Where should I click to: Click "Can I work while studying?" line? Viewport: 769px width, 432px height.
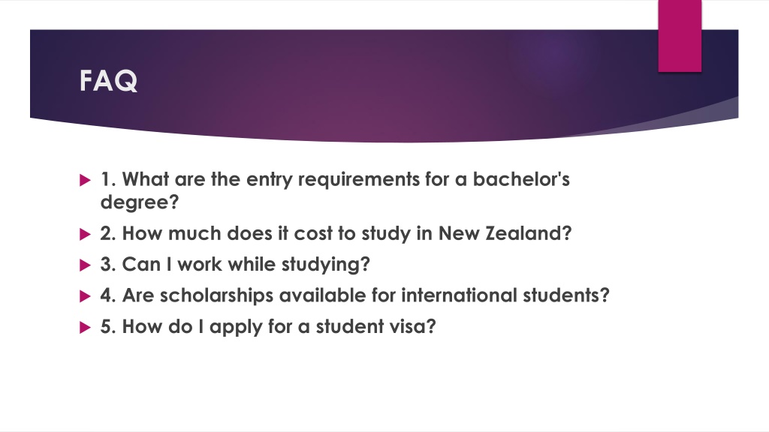[x=235, y=265]
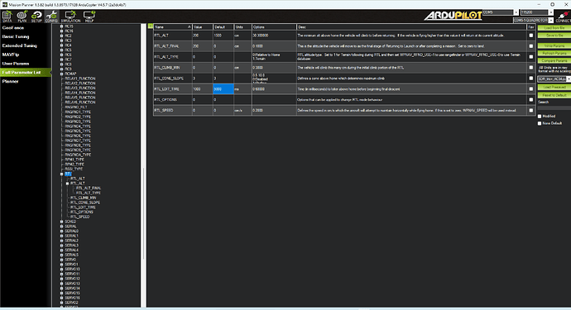This screenshot has height=310, width=571.
Task: Open the Extended Tuning page
Action: [20, 45]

**Your objective:** Skip the pictures and give the entries above again word for word.

**Written solution:**
Where should I click to: Click "Can I work while studying?" line? Viewport: 769px width, 432px height.
[x=235, y=265]
This screenshot has height=310, width=571.
Task: Open the Extended Tuning page
Action: [20, 45]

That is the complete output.